- La Masacre de San Patricio |
Julio Martínez corría a todo lo que le daban sus piernas. Iba a través de las calles del barrio de Belgrano, Buenos Aires. Quería llegar cuanto antes a la comisaría para advertirle al oficial Romano lo que acababa de ver. Cuando lo tuvo enfrente, controló su respiración agitada y apuró las palabras para decir que dos autos se habían estacionado junto a la iglesia de San Patricio, que lo acababa de ver con sus propios ojos mientras charlaba con dos amigos. La dictadura llevaba casi 4 meses en el poder y, tal y como escuchaba en su casa, para Julio, hijo de un militar, todo era motivo de sospecha. A los pocos minutos, un patrullero frenaba al lado de uno de los dos autos y, luego de una breve charla, se retiraba sin más. Falsa alarma, pensaron los jóvenes. Sin embargo, una hora más tarde, los dos amigos que aún seguían allí verían atónitos cómo un grupo bajaba de los autos con armas largas y entraba en la iglesia. Era la 1 de la mañana del 4 de julio de 1976, y la noche se iba haciendo cada vez más fría en la ciudad.
Como era su costumbre, todos los domingos el organista Savino llegaba temprano a la misa. Pero esta vez, para su sorpresa, se encontró con que la parroquia aún estaba cerrada. Luego de 25 minutos, y mientras la gente comenzaba a impacientarse ante la fría e inusual espera, se decidió a entrar por una ventana abierta. Allí, observó luces encendidas en la planta alta y, suponiendo que los sacerdotes se habían quedado dormidos, subió. Lejos de lo que hubiera imaginado, se encontró con los cuerpos asesinados de los sacerdotes Leaden, Kelly y Duffau, y de los seminaristas Barletti y Barbeito. Además, en la habitación había un dibujo de Mafalda y mensajes escritos en tiza que decían: «Estos surdos (sic) murieron por ser adoctrinadores de mentes vírgenes y son MSTM».

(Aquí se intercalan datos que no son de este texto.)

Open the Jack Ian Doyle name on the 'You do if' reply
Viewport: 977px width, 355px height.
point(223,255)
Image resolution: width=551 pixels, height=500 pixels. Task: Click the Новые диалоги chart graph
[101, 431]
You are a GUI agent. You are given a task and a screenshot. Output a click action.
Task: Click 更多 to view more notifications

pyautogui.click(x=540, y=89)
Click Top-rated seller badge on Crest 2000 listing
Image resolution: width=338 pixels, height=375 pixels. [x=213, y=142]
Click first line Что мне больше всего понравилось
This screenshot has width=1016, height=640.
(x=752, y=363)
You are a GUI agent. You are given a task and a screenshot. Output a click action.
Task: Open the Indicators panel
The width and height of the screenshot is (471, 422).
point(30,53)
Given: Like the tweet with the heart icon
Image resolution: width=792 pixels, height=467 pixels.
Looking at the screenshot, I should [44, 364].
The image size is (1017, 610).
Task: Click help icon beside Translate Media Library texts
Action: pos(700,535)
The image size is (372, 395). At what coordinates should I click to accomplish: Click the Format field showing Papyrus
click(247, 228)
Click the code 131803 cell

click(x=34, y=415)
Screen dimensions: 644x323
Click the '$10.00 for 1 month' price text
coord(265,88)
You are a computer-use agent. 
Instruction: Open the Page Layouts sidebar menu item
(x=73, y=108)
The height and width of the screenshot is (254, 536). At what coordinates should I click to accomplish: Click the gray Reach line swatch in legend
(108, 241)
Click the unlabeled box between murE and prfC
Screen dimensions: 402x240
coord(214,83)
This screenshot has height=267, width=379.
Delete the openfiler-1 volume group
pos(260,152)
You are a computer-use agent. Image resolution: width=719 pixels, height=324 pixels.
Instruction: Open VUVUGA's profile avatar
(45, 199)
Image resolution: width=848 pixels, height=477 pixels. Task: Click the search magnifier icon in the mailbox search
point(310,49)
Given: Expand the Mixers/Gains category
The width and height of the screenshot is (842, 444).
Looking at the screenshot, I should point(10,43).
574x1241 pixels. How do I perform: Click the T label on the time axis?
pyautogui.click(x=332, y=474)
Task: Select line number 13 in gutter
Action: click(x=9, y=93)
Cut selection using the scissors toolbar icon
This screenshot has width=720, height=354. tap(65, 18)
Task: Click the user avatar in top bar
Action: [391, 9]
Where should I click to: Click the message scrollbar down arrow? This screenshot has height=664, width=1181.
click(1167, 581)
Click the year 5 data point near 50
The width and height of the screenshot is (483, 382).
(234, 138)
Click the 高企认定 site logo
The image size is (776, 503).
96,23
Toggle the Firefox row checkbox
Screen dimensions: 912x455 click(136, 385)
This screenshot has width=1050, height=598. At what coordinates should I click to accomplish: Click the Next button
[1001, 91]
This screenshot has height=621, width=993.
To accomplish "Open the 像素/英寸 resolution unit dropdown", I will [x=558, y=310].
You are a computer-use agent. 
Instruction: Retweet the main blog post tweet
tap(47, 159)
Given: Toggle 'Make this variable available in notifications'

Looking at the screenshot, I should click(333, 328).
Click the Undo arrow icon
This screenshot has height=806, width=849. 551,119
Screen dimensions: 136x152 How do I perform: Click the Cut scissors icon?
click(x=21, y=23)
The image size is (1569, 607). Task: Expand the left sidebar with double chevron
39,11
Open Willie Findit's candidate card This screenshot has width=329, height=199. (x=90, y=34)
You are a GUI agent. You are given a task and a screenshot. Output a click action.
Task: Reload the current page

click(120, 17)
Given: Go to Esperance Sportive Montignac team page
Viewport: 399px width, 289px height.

Rápidamente, desde el Ejército se acusó a “grupos subversivos” y el diario La Nación se hacía cargo de la opinión pública anunciando que estos “asesinaron cobardemente a los sacerdotes y seminaristas”. Lo que demostraba, según sus propias palabras, que sus autores, “además de no tener Patria, tampoco tienen Dios». Mientras tanto, y sin eco en la prensa, la amenaza de los militares al Movimiento de Sacerdotes para el Tercer Mundo estaba hecha. Las siglas en la pared eran un mensaje claro que no dejaban espacio a la duda.
Si bien los testigos declararon, el fiscal Strassera sobreseyó la causa en 1977 argumentando que no había sospechosos. Suficiente, punto final. Años después, este mismo hombre sería elegido fiscal en el juicio a las juntas. En lo que refiere a la Iglesia Católica, terminada la dictadura no se presentó como querellante en la causa. El único condenado sería el periodista Eduardo Kimel, no por tener responsabilidad alguna, sino por investigar y publicar un libro sobre los hechos en 1989. La Iglesia, partícipe directa del genocidio de la dictadura, siempre prefirió hablar el tema puertas para adentro.